When that line first came up in the Addams Family movie, I remember laughing hysterically. Wednesday asked for something and Gomez said and what do we say? And she said “NOW” as opposed to the please. The use of the word ‘please’ is something we drill into our children. It’s how we teach them to make pleasant requests as opposed to demands.
Demanding Natures
All babies are born demanding. They have no other way to be. If they are hungry, they demand to be fed. If they are tired, they demand to be comforted and put down for sleep. If they are wet, they demand to be changed. A baby demands what they need. They have to – because they have no other way to fulfill those needs.
As they get older and achieve more sentience and communication ability, we begin to gentle that demanding nature by urging them to request rather than demand. This begins primarily with how we speak to them. We pepper our conversations with liberal uses of the words please and thank you.
We rephrase their questions and answers with the polite terms we want to hear. This is how we teach them, by showing them and by doing them. It’s important that you limit your own demands or at least temper them during the initial teaching phases or you will be confusing your toddler more than you know.
For example, instead of saying “NO! DON’T TOUCH THAT!” – you may instead say. “No, sir. We do not play with that,” or “No, sir, please do not touch that.”
How about “please bring me the toy” or “thank you for that, that was very sweet of you”?
Demonstrate What You Mean
When my daughter was about 13 months old, she had a very limited vocabulary. In fact, she said “dada” and “best buy” very clearly. The rest came out garbled or in her own language. By the time she was 15 months old, she had a more extensive vocabulary, but I had gotten into the habit of saying thank you to her every time she took a bite of food because we were working on eating solids neatly and trying new foods.
So, she’s about 16 and a half months old, she’s sitting in her high chair and eating some crackers while I was eating roast beef and roast potatoes.
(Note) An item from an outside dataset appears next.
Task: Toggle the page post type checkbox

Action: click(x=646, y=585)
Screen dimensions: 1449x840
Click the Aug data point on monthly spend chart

She was staring at my potatoes with intensity and said, very succinctly: “Thank You, MUCH.”
I looked at her and then looked at what she was staring at. I broke off one of the small potatoes and put a small bite on a fork and held it over to her. She opened her mouth and started chewing it happily. After she swallowed, she looked back at my food and said “Thank you MUCH” again. So I gave her another bite.
She said “Thank you MUCH” for please for months. It wasn’t until she was about two and a half before she said please in the same context or with the same intensity. So remember, your son or daughter is demanding by nature – all babies are – and we teach them to be polite and we teach them how to say please and to make requests.
Have patience, they all get it sooner or later. How did you teach your little one to ask for what they wanted rather than demand?